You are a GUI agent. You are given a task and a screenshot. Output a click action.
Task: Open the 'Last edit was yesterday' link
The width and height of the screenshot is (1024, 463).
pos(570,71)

━━━━━━━━━━

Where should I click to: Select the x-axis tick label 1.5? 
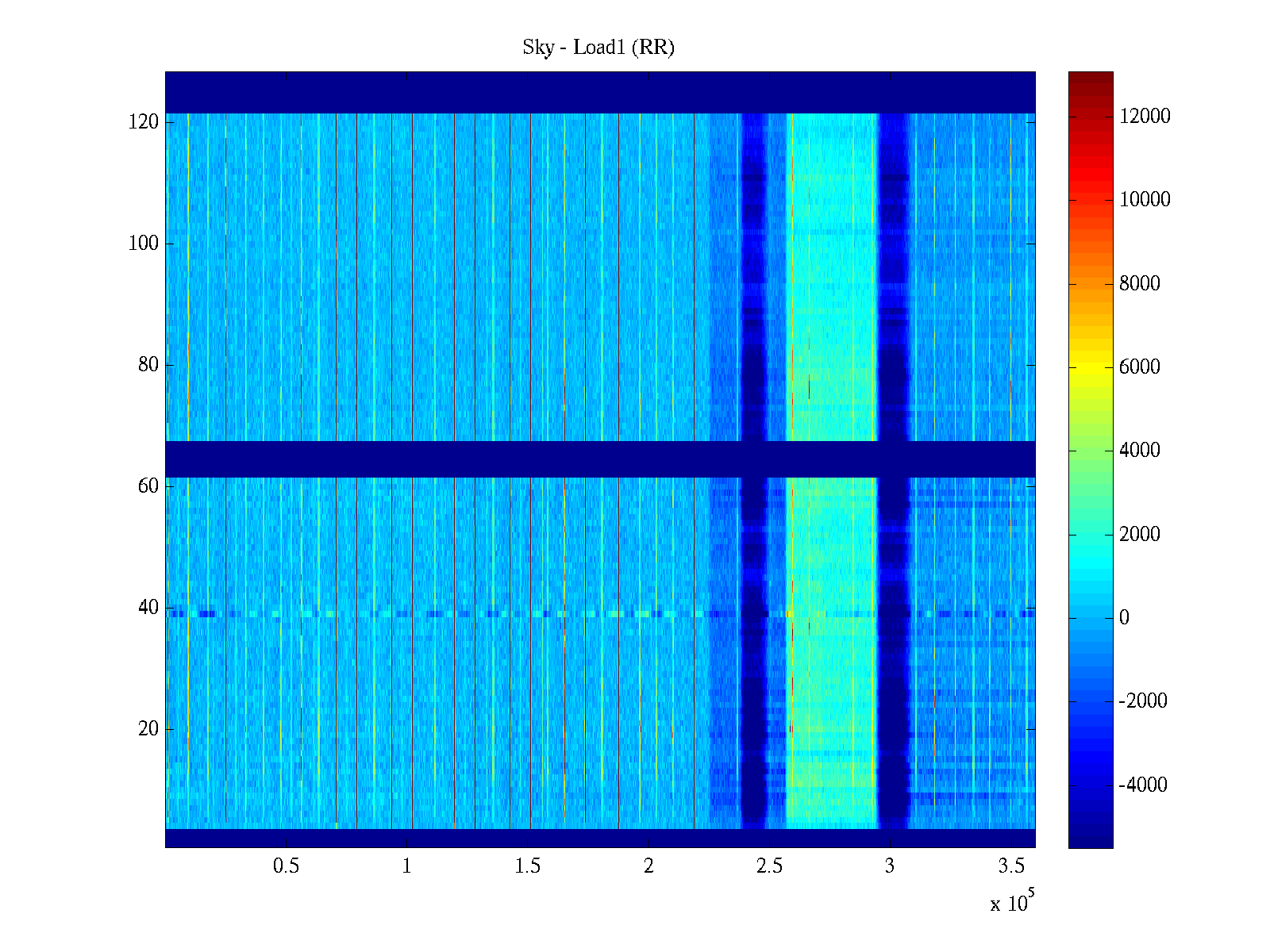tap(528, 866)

━━━━━━━━━━

Repeat without any change the rows from the line containing "You are a GUI" through the line containing "pos(570,71)", including both of those lines.

You are a GUI agent. You are given a task and a screenshot. Output a click action.
Task: Open the 'Last edit was yesterday' link
The width and height of the screenshot is (1024, 463).
pos(570,71)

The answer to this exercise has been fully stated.